-- What you should do --
Reproduce each record exactly, but exclude every picture.
*** Opening of Data ***
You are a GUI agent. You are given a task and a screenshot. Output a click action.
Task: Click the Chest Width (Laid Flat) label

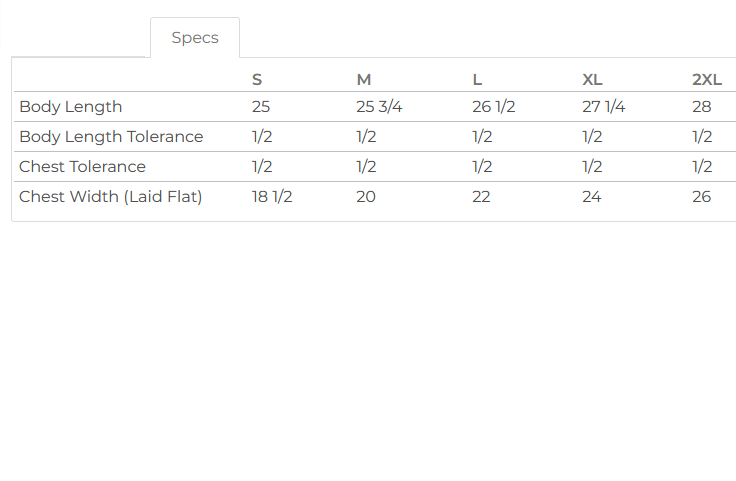(111, 197)
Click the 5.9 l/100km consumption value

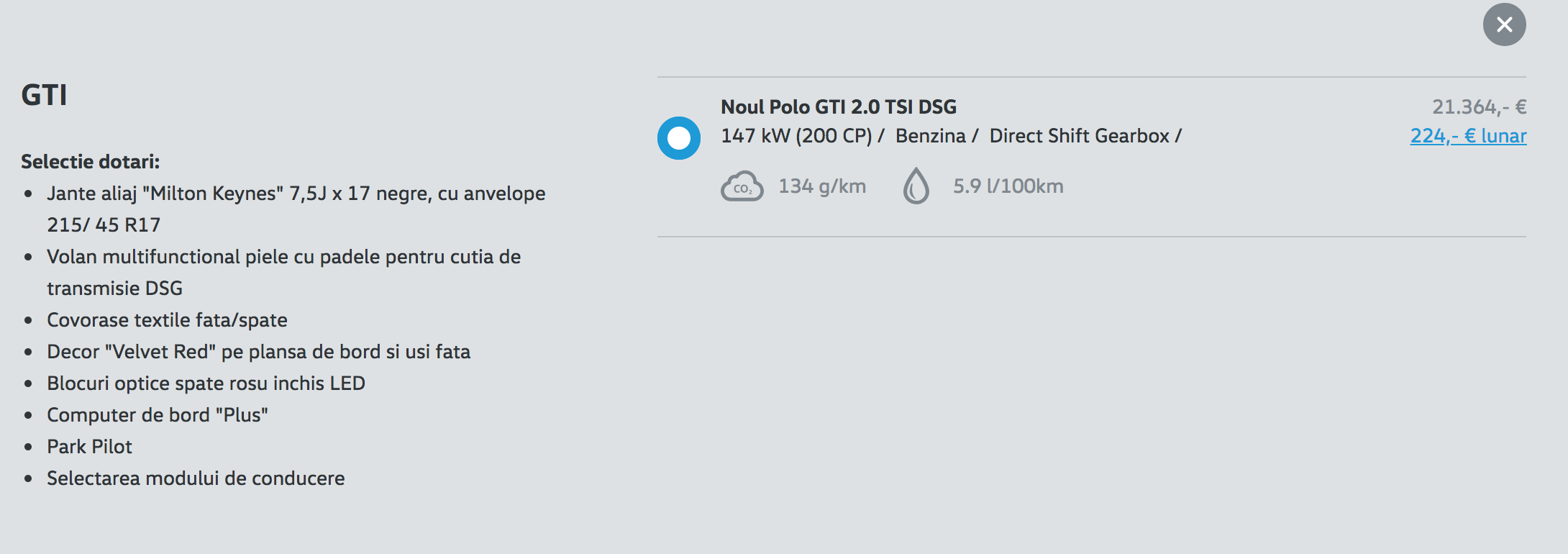(x=1008, y=186)
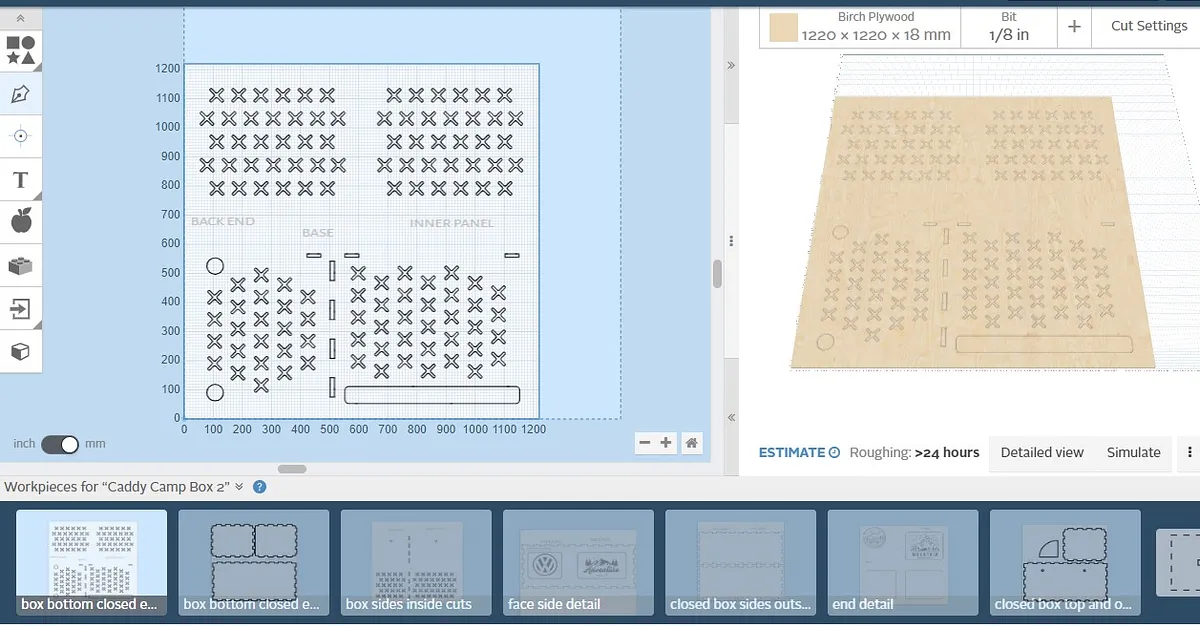Screen dimensions: 1200x626
Task: Open Cut Settings
Action: tap(1148, 26)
*** Close of Data ***
-- Solution --
You are a GUI agent. You are given a task and a screenshot. Output a click action.
Task: Click the Chest Width (Laid Flat) label

(111, 197)
Click the 5.9 l/100km consumption value

(x=1008, y=186)
Screen dimensions: 1200x626
Task: Open Cut Settings
Action: tap(1148, 26)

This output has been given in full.